Most producers produce, either through the securement of financial backing, closing deals, making sales, bringing talent to the table, casting, prepping, or having an overall guiding hand in a given production. Occasionally, however, there will be those few producers who will prove more a liability than an asset (or simply just an ass), individuals who must be humored, entertained and, most importantly, contained. They go by varied official onscreen credits but tend to fall under approximately five unofficial titles.
For your edification, these are The Five Producers You Meet In Hell…
The Pigeon Producer: So-called because this individual will fly in out of nowhere, often at the eleventh hour, shit all over everything, then fly away, leaving you to clean up the mess.
Dealing with the Pigeon Producer: Ensure they sign off on aspects of production early and often. Keep a paper trail.
The Hopelessly Out-Of-Touch Producer: This individual will offer production notes and suggestions completely at odds with with the tone of your show – or the era. Sometimes it will be a totally incongruent “funny” line of dialogue; other times, a tone deaf recommendation for our male protagonist to deliver an affection slap to his female counterpart’s ass as a means of conveying his incorrigible roguishness.
Dealing with the Hopelessly Out-Of-Touch Producer: Remain stone-faced then segue to overt embarrassment in response to all humorous suggestions. In the case of the inappropriate proposals, gently remind them that their time machine overshot the 70’s by roughly thirty years.

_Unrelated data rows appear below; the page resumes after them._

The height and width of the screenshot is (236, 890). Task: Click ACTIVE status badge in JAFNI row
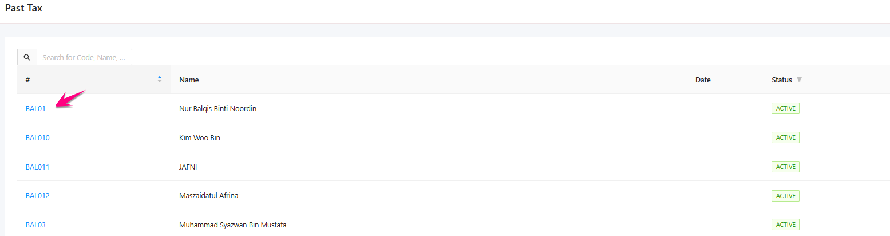click(x=785, y=167)
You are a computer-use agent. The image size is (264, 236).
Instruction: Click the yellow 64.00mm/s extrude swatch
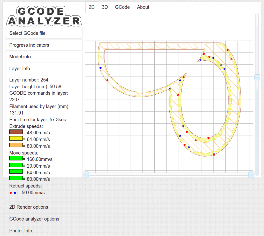click(x=16, y=139)
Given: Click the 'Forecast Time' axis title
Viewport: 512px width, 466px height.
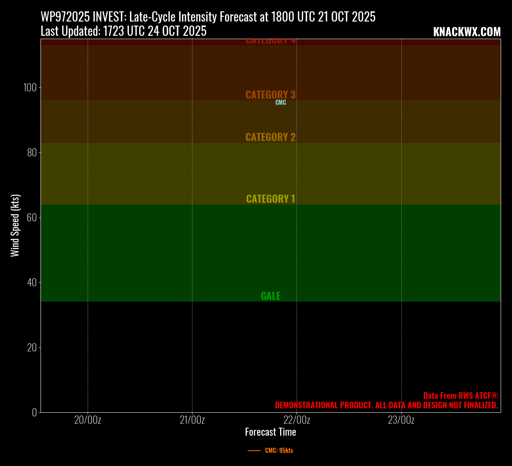Looking at the screenshot, I should 270,432.

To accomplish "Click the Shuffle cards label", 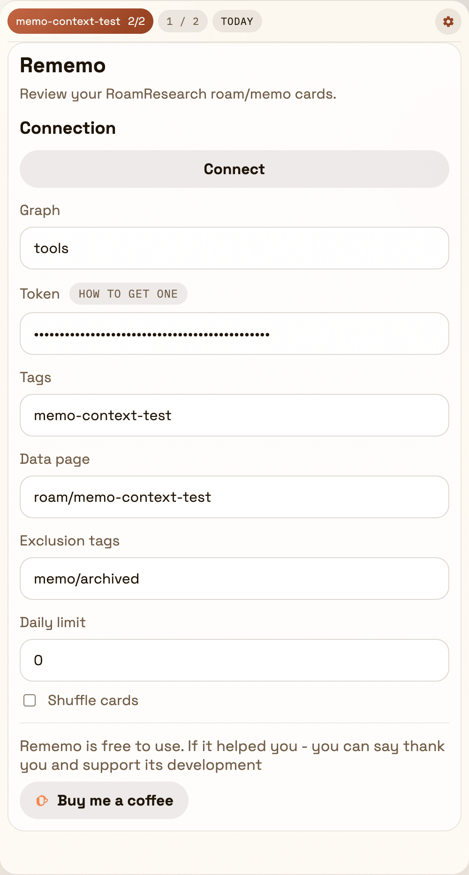I will (x=92, y=700).
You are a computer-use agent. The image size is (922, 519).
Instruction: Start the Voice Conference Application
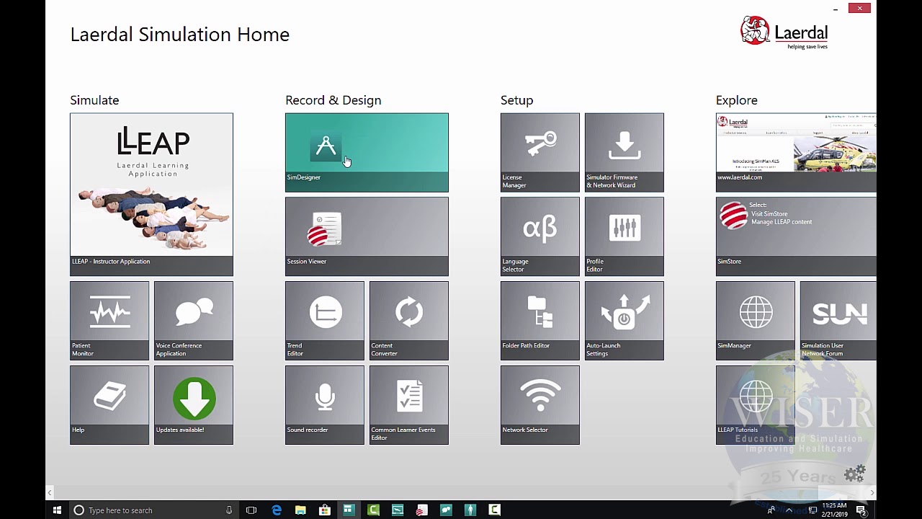coord(194,321)
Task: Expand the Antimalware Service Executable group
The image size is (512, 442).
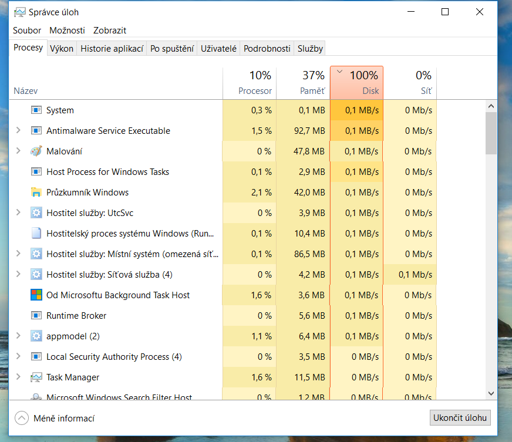Action: coord(18,130)
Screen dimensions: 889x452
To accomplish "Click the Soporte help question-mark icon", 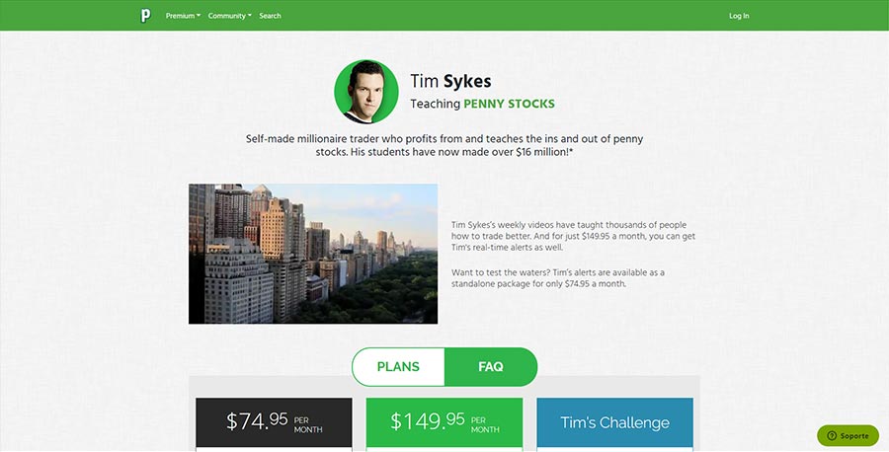I will pos(832,435).
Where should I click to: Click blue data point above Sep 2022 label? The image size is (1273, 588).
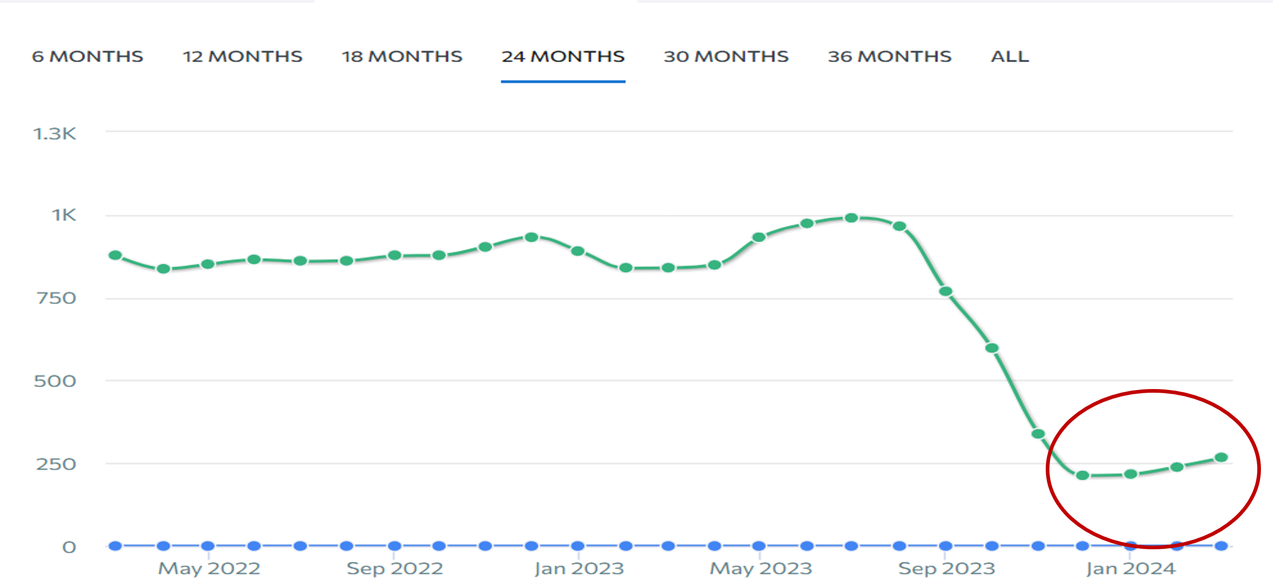[395, 546]
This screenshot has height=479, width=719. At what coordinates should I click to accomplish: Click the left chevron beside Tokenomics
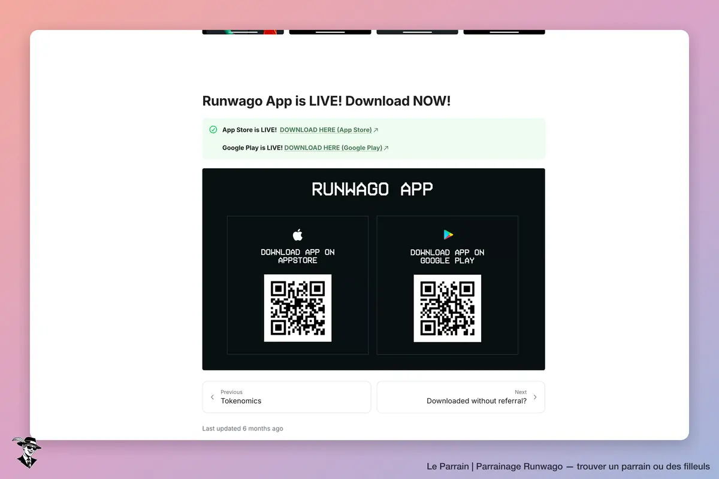pyautogui.click(x=212, y=397)
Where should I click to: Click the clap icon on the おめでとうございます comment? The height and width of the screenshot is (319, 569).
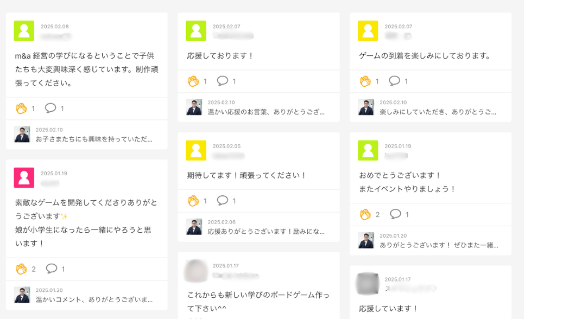coord(365,214)
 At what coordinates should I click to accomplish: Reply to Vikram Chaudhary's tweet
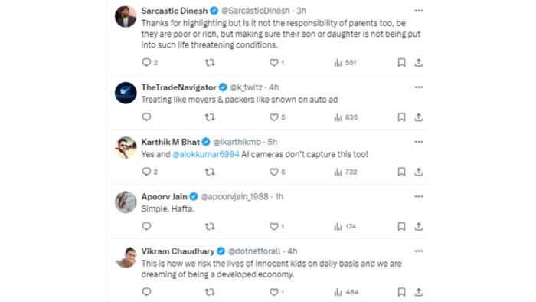coord(146,292)
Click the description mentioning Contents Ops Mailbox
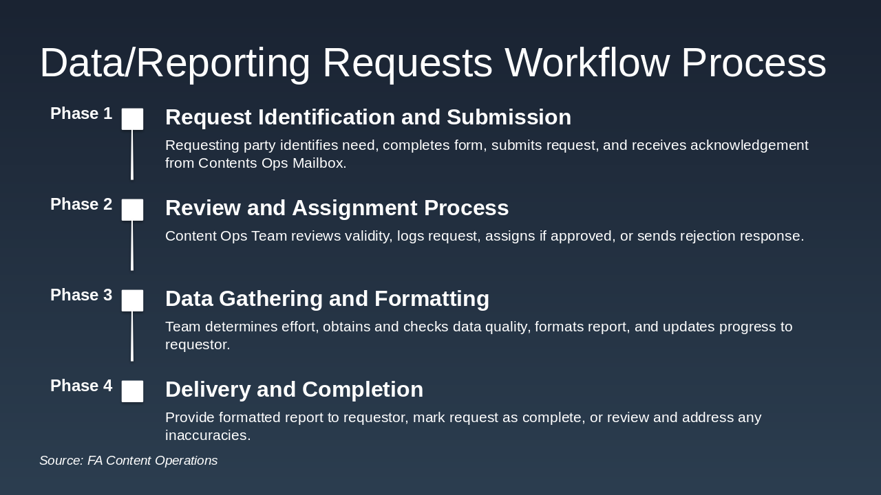The height and width of the screenshot is (495, 881). coord(486,154)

The Post-Mortem Producer: Never to be found during prep or actual production, this individual will invariably appear after the fact to critique decisions made and work performed, bolstering the implicit assumption that –
Dealing with the Post-Mortem Producer: You can argue all you want but these individual tend to be relentless in their Monday through Saturday morning quarterbacking and you run risk dying the death of a thousand cuts. Laud their tardy acumen and move on.
The Big Idea Producer: Beware this individual with their insupportable creative visions based on dreams, a recent magazine read, or the questionable input of a close family member. When you hear the preamble “Wouldn’t it be cool if…?”, you know it’s time to head for the door.
Dealing with the Big Idea Producer: Attempt to counter with logic. Follow-up by dialing in other heavyweights (fellow producers, creative executives) in the hopes that the weight of communal bewilderment and the ensuing embarrassment will sink this individual’s giant spider aspirations.
The Clueless Producer: The worst of the worst, this individual enjoys the credit and power of a producer despite their shocking lack of even the most rudimentary understanding of how production works. The Clueless Producer may, for instance, lament the time wasted on such frivolous indulgences as second unit photography, visual effects, and prep week.
Dealing with the Clueless Producer: You laugh and congratulate them on their sense of humor and discreetly move on. If that fails to dissuade them, you may have to question their competency and, as a last recourse, their sanity.
“How could this happen? I was so careful. I picked the wrong play, the wrong director, the wrong cast. Where did I go right?”